IMG_1029Quinoa was not among my favorite foods when it started to appear frequently in food publications. But I finally took the plunge and decided that quinoa and I should become better acquainted. Now it’s become a must in the pantry and I keep a supply of cooked quinoa in our freezer for quick salads and side dishes and to add protein to main course dishes and soups.

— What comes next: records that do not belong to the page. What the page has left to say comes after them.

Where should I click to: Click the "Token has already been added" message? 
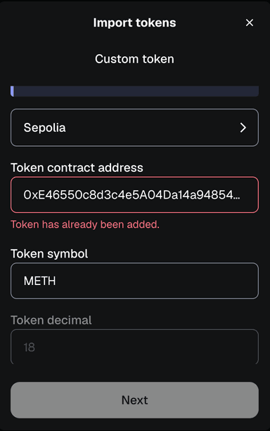click(85, 225)
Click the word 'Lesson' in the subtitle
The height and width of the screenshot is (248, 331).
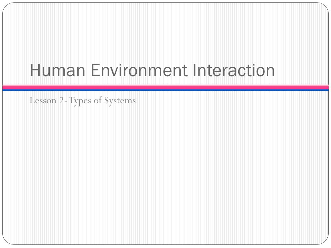[x=43, y=100]
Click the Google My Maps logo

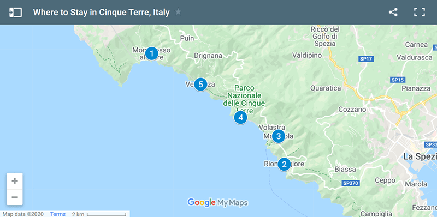[217, 202]
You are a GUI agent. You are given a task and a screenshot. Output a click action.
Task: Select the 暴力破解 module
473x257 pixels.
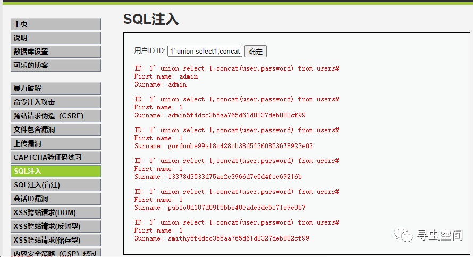pos(56,88)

Today’s recipe is from SIMPLY RECIPES, the blog of my friend Elise Bauer. It is a very versatile and flexible dish so you can let your imagination and the preferences of your family and guests lead you in different directions. Unlike Elise, I sometimes like to use broth instead of water when cooking quinoa. What makes this a little different from many quinoa recipes is the pilaf method of sautéing the seeds with the other ingredients before adding the liquid. You can use red, white or tricolored quinoa; the red may take a little longer to cook. The recipe can easily be doubled to feed more people or for planned leftovers. This is an excellent addition to the repertoire of dishes permitted for Passover!


4 to 6 side-dish servings

1 C quinoa
2 to 3 TBSP extra virgin olive oil
½ medium yellow onion, finely chopped
1 each sweet red, yellow and orange mini-peppers, chopped
1 small clove garlic, minced
2 TBSP pine nuts, toasted
2 C water or vegetable broth (note saltiness of the broth if used)
Salt and freshly ground pepper
1 small zucchini or other summer squash, unpeeled, cut into small cubes
2 TBSP fresh mint, or more to taste, cut in chiffonade*
2 TBSP chopped fresh flat-leaf parsley, or more to taste
1 TBSP chopped fresh chives or 1 medium shallot, finely chopped
1/3  to 1/2 C crumbled feta cheese, optional
(You can add or substitute cilantro or basil for some of the herbs and add cubes of other vegetables.)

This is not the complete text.